• **Kısa soru 1**: Okunacak metne göre albümün adı nedir?

• **Okunacak metin**:
Edebiyata hayranlığım var tabii ki. Bir sanatçıda olması gereken bilgi birikimi konusuna, çocuk yaştan bu yana vâkıfım aslında. Plastik ve görsel sanatları da çok severim.
Ben de çok severek seslendirdim “Nihavent” i. Cem İdiz’in külliyatını ele aldığımda, 3 parça seçmiştim ve üçü de bana çok dokunmuştu. Ama ‘Nihavent’ bana en yakını geldi. Nihavent’i okumaya karar verdiğimizde, Türk müziği havasında söylemek istediğimi fark ettim ve o şekilde ilerledi.
Şairlerin bir bölümü genelde “Şiirlerimin bir şarkısı var. Ayrıca müziklenmesine gerek yok.” derler. Ama şarkı olarak şiirlerinin karşılarına çıkmasından da hoşlanan şairlerin de olduğunu biliyorum. Onlarda da bu durum, farklı bir duyguya yol açabiliyor. Yerçekimli Karanfil’i okurken, ‘çok güzel söylemeliyim’ üzerine çok düşündüm ve fazla çalıştım. Albümdeki bütün şarkıları çok seviyorum tabii ki. Mecbur olmadığım sürece, sevmediğim bir şarkıyı söylemem zaten. Ama“Yerçekimli Karanfil”i daha çok özenerek ve severek söylediğimi itiraf edebilirim. Müziğinde çok fazla renk bir arada ve o renklerin her birini çıkarmayı çok istedim. Bu konuda İbrahim’in piyanosuyla verdiği destek de çok önemli. Albümün adı “Biliyor musun?” da zaten buradan geliyor ve kalbimde ayrı bir yeri var parçanın. Benim için çok yükseklerde bir yerde şarkı, çok seviyorum.

Çok uzun sürdü tabii ki. Öncelikle besteleri bir araya getirmek için bir araştırma aşaması oldu. Elimde çok seçki vardı tabii ki, hatta genç bestecilerin de besteleri vardı. Tabii şarkı sınırımız da vardı 9-11 arasını çok geçmek istemedik.
Birkaç şarkı vardı tabi alamadığımı, ama çok istediğim. Bir tane de seslendirdiğim şarkı vardı, çıkarmak zorunda kaldık maalesef. Ama onu belki bir ‘single’ olarak düşünüyorum aslında.

[Kelime ve öğe konum kayıtları]
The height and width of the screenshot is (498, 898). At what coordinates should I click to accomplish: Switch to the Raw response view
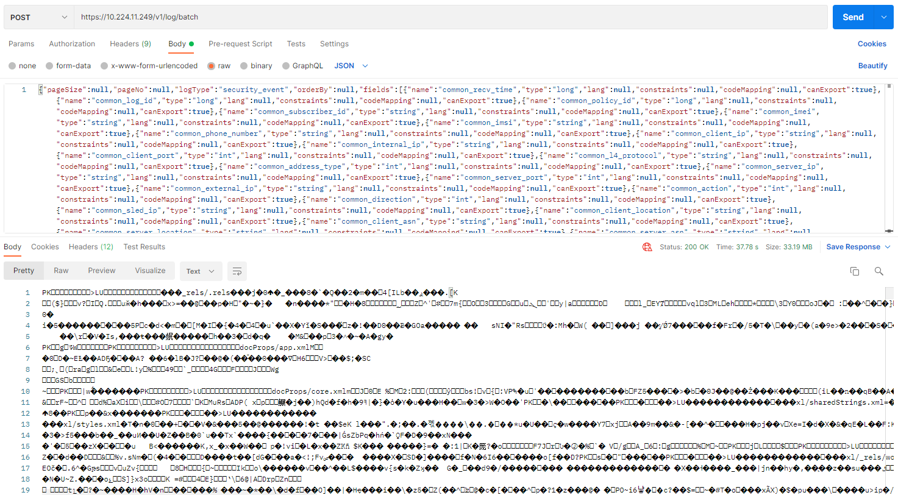[x=61, y=271]
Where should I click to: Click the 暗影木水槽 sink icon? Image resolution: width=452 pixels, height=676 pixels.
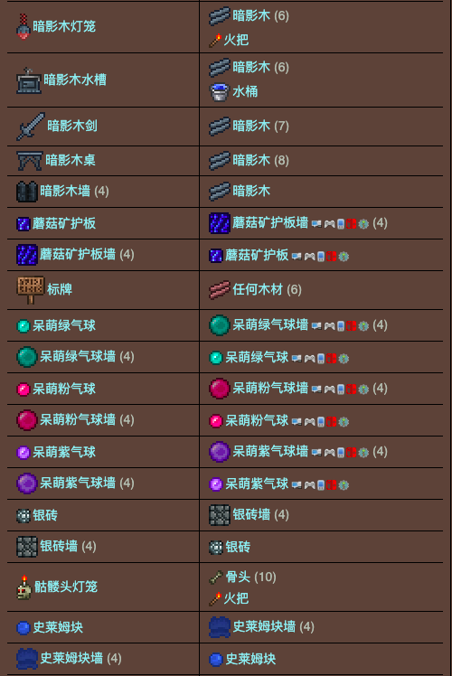[29, 80]
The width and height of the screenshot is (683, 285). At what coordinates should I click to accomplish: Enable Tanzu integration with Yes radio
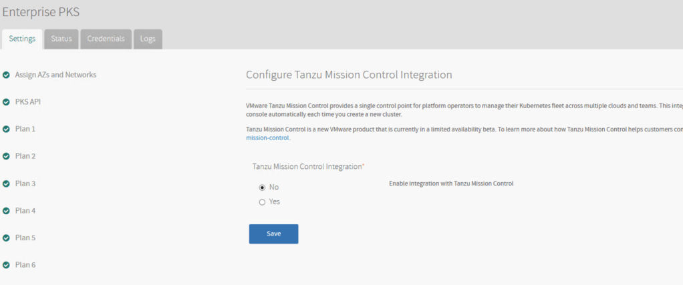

• **Kısa soru 2**: Yukarıdaki girdileri, boş satırları atlayarak "Sıra" ve "Satır" sütunlarından oluşan bir Markdown tablosu olarak yazın. Resimleri yanıta koymayın.

• **Çözümlü yanıt 1**: Albümün adı "Biliyor musun?".

• **Çözümlü yanıt 2**:
| Sıra | Satır |
|---|---|
| 1 | The height and width of the screenshot is (498, 898). At what coordinates should I click to accomplish: Switch to the Raw response view |
| 2 | [x=61, y=271] |
| 3 | Where should I click to: Click the 暗影木水槽 sink icon? Image resolution: width=452 pixels, height=676 pixels. |
| 4 | [29, 80] |
| 5 | The width and height of the screenshot is (683, 285). At what coordinates should I click to accomplish: Enable Tanzu integration with Yes radio |